(MATERIAL FOR THIS TASK Opens)

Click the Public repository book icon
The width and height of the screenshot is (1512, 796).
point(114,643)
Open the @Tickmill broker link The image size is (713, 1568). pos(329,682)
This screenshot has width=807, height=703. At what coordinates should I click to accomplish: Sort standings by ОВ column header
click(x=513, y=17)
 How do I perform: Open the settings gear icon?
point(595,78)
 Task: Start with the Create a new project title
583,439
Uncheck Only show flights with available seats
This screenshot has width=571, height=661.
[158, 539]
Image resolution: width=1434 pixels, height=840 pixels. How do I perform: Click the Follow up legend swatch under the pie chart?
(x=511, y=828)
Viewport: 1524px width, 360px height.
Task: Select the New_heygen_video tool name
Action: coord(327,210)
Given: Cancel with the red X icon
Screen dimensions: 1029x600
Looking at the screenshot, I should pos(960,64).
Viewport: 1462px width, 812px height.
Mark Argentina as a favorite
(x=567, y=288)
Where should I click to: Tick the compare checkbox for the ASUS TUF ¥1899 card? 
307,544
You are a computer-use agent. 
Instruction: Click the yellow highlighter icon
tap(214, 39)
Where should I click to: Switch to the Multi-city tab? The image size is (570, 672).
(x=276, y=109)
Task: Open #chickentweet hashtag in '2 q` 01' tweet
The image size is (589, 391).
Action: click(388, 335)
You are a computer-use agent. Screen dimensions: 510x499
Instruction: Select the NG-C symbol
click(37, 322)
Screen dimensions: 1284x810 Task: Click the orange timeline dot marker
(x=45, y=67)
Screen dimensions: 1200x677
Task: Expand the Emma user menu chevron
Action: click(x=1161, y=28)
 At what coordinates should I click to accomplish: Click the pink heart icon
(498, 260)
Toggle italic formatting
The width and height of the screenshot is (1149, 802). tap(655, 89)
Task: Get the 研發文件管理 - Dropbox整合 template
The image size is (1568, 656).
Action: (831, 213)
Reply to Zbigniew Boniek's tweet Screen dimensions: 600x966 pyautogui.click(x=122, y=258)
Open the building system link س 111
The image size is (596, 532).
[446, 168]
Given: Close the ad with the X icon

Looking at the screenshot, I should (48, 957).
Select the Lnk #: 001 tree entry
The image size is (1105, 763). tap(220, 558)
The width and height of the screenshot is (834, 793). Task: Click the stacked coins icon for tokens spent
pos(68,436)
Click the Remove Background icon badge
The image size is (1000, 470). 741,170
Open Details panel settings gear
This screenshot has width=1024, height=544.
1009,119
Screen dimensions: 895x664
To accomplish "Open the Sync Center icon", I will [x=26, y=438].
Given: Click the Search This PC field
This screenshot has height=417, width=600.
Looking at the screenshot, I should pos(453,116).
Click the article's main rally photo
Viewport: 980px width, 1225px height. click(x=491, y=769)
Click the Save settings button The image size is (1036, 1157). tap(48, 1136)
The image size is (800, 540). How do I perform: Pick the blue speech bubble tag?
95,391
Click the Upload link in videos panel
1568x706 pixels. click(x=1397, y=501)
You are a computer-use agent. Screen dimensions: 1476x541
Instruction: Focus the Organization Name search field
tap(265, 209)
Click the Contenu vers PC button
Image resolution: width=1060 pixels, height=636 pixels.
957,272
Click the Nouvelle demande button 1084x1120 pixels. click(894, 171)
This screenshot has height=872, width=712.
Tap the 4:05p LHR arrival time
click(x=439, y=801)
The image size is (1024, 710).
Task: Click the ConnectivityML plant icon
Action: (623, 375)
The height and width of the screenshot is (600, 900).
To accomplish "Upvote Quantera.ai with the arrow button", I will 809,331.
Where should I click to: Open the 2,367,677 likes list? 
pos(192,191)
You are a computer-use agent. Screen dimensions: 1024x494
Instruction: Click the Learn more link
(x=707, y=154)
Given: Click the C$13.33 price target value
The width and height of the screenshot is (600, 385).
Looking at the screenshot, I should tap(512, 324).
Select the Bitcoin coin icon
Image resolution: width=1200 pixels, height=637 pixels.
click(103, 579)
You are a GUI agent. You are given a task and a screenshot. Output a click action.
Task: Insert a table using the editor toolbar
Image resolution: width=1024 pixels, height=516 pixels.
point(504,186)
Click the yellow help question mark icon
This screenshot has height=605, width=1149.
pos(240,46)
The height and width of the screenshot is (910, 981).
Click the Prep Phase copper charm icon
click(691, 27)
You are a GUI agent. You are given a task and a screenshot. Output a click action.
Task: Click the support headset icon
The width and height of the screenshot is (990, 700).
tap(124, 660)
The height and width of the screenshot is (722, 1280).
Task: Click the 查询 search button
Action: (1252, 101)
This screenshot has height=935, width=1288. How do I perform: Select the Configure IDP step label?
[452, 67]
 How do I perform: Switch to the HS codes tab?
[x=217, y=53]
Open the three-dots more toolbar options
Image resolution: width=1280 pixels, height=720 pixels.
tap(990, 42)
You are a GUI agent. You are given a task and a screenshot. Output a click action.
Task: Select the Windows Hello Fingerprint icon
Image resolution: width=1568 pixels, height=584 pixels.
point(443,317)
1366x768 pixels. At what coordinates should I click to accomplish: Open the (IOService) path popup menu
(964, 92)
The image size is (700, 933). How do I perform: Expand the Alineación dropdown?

(MATERIAL FOR THIS TASK Closes)

▶ **WORK INSTRUCTION**: Where a line of the data above includes "tweet", copy that line.

▶ **ANSWER TO THIS PROBLEM**:
Task: Open #chickentweet hashtag in '2 q` 01' tweet
Reply to Zbigniew Boniek's tweet Screen dimensions: 600x966 pyautogui.click(x=122, y=258)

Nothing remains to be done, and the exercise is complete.